Jest w wawie kilka miejsc, które lubimy i często odwiedzamy. Fajnie, że niektóre mają odogodnienia dla maluchów. Jednym z naszych top of the top jest Pompon. Napiszę o nim kilka słów. Znajduje się na warszawskiej Woli. Urządzony z ogromnym smakiem. Po pierwsze wystrój. Jest rewelacyjny. Piękne obrazki na ścianach, na które miło się patrzy. Po drugie przepyszne jedzenie. Tamtejsza kuchnia bardzo nam smakuje, bo D. znajdzie tam bardzo pikantne curry, a ja dla nas pyszny rosół i gnocchi. Na deser beza Pavlova. No niebo w gębie. Dla starszych dzieci są nawet lizaki z ksylitolem. Wszystko przemyślane, świeże, kolorowe i przede wszystkim smaczne.
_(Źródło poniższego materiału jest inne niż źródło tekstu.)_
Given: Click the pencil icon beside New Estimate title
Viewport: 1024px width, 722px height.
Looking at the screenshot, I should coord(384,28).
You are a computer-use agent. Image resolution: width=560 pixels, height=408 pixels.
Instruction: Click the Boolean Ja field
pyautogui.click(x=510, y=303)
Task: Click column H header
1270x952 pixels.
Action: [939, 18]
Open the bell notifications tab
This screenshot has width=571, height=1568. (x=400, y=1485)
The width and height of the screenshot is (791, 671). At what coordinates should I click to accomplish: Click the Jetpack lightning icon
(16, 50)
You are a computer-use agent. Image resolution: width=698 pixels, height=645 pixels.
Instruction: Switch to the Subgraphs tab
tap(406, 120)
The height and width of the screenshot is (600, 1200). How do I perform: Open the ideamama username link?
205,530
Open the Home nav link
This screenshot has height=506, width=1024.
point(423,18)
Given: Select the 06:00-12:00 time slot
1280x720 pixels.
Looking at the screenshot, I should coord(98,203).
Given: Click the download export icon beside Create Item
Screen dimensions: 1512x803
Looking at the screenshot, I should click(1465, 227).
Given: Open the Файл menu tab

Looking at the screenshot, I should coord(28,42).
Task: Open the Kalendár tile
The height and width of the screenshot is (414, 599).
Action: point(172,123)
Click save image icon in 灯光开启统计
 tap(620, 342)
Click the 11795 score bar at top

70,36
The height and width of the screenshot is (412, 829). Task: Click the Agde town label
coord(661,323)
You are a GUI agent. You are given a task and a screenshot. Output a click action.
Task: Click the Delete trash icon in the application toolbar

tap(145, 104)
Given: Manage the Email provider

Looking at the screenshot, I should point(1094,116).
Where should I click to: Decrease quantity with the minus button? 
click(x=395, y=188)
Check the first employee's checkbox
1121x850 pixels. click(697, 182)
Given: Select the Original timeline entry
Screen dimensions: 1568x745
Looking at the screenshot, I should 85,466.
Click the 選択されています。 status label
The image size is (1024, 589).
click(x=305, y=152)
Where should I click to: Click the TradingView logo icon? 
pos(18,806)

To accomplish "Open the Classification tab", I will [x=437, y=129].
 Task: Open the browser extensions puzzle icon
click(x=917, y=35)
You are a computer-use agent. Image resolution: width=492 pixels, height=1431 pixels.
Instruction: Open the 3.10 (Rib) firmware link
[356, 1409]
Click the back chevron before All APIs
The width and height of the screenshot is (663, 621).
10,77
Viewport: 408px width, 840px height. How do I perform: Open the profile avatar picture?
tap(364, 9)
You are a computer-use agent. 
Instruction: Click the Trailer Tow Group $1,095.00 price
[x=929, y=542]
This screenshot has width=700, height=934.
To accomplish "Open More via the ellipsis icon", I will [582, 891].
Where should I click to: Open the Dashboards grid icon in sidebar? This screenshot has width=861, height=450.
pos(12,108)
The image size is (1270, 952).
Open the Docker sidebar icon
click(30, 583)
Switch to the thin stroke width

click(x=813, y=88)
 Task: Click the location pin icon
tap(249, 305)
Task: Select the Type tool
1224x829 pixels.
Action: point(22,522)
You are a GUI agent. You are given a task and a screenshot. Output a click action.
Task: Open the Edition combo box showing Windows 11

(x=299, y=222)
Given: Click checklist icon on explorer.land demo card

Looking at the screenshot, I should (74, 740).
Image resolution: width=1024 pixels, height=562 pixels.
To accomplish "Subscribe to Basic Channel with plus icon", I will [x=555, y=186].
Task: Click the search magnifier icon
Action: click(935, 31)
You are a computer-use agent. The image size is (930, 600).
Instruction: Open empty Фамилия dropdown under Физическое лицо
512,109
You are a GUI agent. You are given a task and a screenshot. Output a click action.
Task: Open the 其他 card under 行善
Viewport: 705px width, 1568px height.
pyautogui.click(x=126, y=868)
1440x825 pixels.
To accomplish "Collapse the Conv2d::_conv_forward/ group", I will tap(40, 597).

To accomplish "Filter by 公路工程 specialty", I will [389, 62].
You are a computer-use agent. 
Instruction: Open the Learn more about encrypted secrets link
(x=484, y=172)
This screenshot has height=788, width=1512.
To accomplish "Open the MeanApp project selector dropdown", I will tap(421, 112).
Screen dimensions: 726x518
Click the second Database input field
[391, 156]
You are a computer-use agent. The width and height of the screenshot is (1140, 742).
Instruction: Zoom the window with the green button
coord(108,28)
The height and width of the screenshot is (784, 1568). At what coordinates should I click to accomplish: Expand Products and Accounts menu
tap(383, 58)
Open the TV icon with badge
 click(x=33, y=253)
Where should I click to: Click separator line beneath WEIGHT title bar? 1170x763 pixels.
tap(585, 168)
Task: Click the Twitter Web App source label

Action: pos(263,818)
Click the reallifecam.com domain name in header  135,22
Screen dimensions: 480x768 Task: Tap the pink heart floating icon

Trzecia sprawa, sala zabaw. Wyposażona w niebanalne w większości drewniane zabawki (raczej nie znajdziemy tam fiszer prajsa). Wielki plus za zabawki sensoryczne! Dla mamy- terapeutki aż się gęba uśmiechała jak pierwszy raz tam weszła. Huśtawka no podwiesiach, rewelacja! Drewniane zjeżdżalnie również cieszą oko. Dla dzieci niechodzących jest "zagródka" przy stolikach wyposażona w zabawki i tablice sensoryczne. O krzesełkach do jedzenia i przewijakach nawet nie będę pisać, bo to oczywistość. W łazience jest nawet zwykła suszarka jakby dziecko sie oblało. Każdy znajdzie coś dla siebie: dla starszych dzieci jest nawet ps3 i Wii. Dla mamy jest miniSpa. A dla całej rodziny jest sklepik z ładnymi zabawkami i książkami (tam zakupiliśmy naszą Czereśniową i macaliśmy zabawki B.toys, które powaliły nas na kolana). Jedyny minus jest taki, że nie tylko my kochamy Pompona. Zazwyczaj są tam tłumy i nie dość, że nie ma gdzie zaparkować to w środku jest bardzo gęsto. A tu foty z naszych wypraw pomponiastych:
Mila&Zygi:)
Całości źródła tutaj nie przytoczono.